Inside Business
February 13, 2012 5:34 pm
Leverage cap has the power to reshape banking
In the real world, leverage means power over someone or something. In banking, it stands for the ability to support a wide variety of lending and investment activities using only a relatively small amount of capital.
In good times, leverage allows a tiny base to spread upward and outward like a tree, fostering growth and generating profits. In bad times, when asset prices fall rapidly, high leverage can leave a bank or hedge fund without enough cash and equity to withstand losses. In high winds, the tree risks being blown over.
After the 2008 fiasco, regulators, determined to prevent a repetition, became convinced that a mandatory cap on leverage would make the system more stable. A leverage ratio not only limits overall borrowing by banks - linking the size of the tree to its root structure - but also addresses a dangerous weakness in the main measure of bank safety, the core tier one capital ratio.
Like leverage, capital is expressed as equity over assets, but the assets are weighted using complex internal models. In theory, banks have to hold more capital against risky trading and complex products than they need for safe lending to top rated borrowers. In reality, risk-weighted assets (RWAs) are vulnerable to regulatory arbitrage, such as when collateralised debt obligations were constructed to turn pools of risky loans into supposedly safe securities before the crisis. RWAs can also be affected by collective blindness, such the fact that all sovereign bonds have historically been considered risk-free with a zero weighting.
Some Bank of England officials, for example, see a leverage ratio as the best way to keep bankers honest about their balance sheets. They have proposed forcing UK banks to make their ratios public by 2013 as a way of reassuring investors that banks have enough capital.
The Basel Committee on Banking Supervision, which sets global standards, agrees and has included a 3 per cent leverage ratio as part of its Basel III reform package. As envisioned, banks would have to reveal their leverage in 2015 and balance sheets would be capped at 33 times top quality capital by 2018.

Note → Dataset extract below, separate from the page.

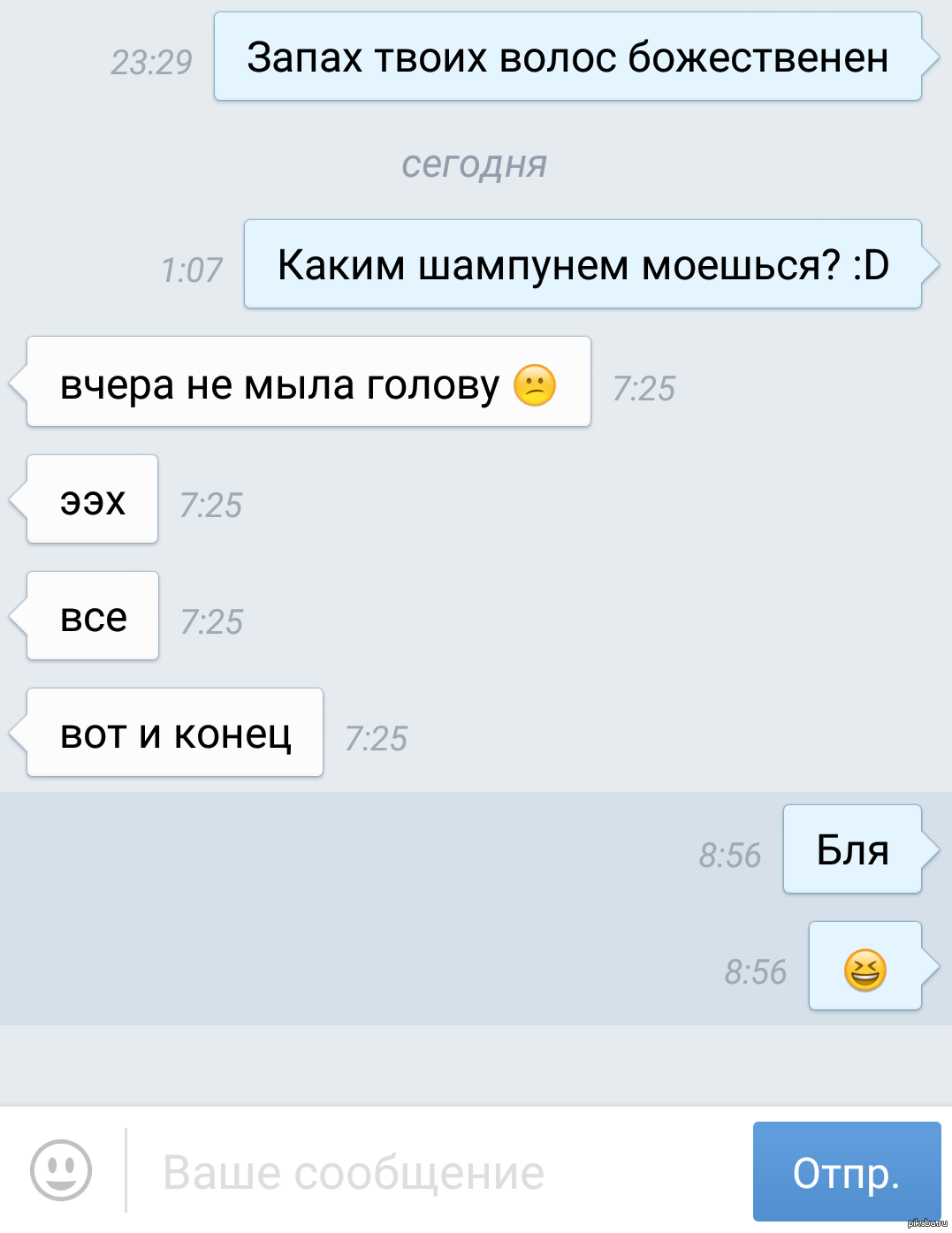Select the "ээх" message bubble
952x1233 pixels.
tap(92, 499)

But there is another side to this story. Capping total leverage has a disproportionate impact on banks that provide basic services to the wider economy, such as financing overseas trade. Because these are low-risk activities, they require very little capital under the RWA system, but under the leverage ratio they are treated exactly the same as high risk derivatives and speculative loans.

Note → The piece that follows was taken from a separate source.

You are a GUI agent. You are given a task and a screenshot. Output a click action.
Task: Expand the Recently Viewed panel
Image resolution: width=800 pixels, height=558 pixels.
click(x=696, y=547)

Bankers, industry groups, and some governments fear that imposing a leverage ratio could constrain such lending, halt global trade and damage the already fragile green shoots of recovery in the world economy. Cap leverage too low they say, and the tree won’t grow out of sapling stage.
French and German officials have led the charge against moving too far too fast on leverage, in part because their banks are expected to be hit particularly hard.

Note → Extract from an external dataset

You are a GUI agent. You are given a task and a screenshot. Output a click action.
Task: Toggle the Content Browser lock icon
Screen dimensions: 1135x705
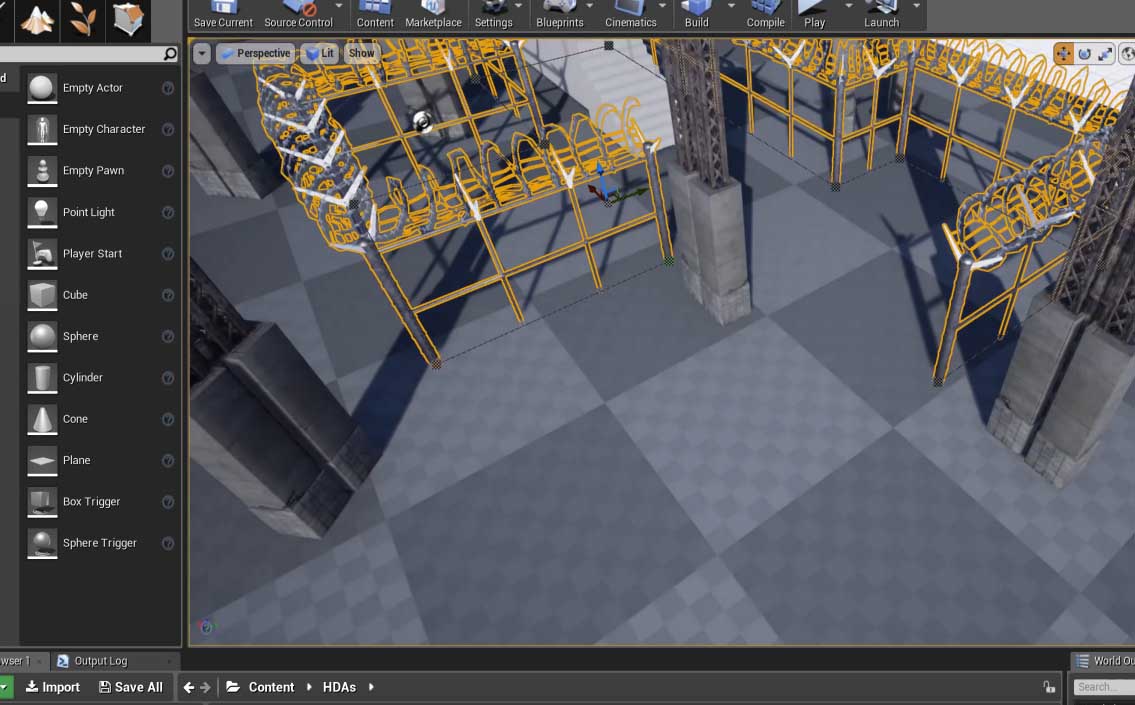pos(1049,687)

The issue has become live again this winter because the European parliament and council are debating the regulation that will apply the Basel package across the 27-nation bloc. Private French and German documents propose removing the requirement for banks to disclose their leverage levels by 2015 and further weakening may be in store. Trade finance providers, for example, are pushing for their activities to be exempted from the leverage ratio because they involve short-term loans with minuscule default rates.
Pushing against them are public interest groups such as Finance Watch, which recently suggested a moving leverage ratio – 5 per cent in good times, and 3 per cent in downturns – to encourage banks to be more cautious in booms while maintaining lending after a bust. They also want total assets to include all derivatives, rather than allowing banks to net off bets in opposite directions, a step that could force investment banks to shrink dramatically.
Finding a solution that curbs banker excess without choking growth will not be easy. There is a real temptation to create all sorts of exceptions for “good” lending. But policymakers should resist calls to add too many bells and whistles to what is supposed to be a straightforward “back of the envelope” calculation. In the end, it is the simplicity of the leverage ratio that gives it the power to shape banking into what society wants it to be.
.
Brooke Masters is the FT’s Chief Regulation Correspondent
In good times, leverage allows a tiny base to spread upward and outward like a tree, fostering growth and generating profits. In bad times, when asset prices fall rapidly, high leverage can leave a bank or hedge fund without enough cash and equity to withstand losses. In high winds, the tree risks being blown over.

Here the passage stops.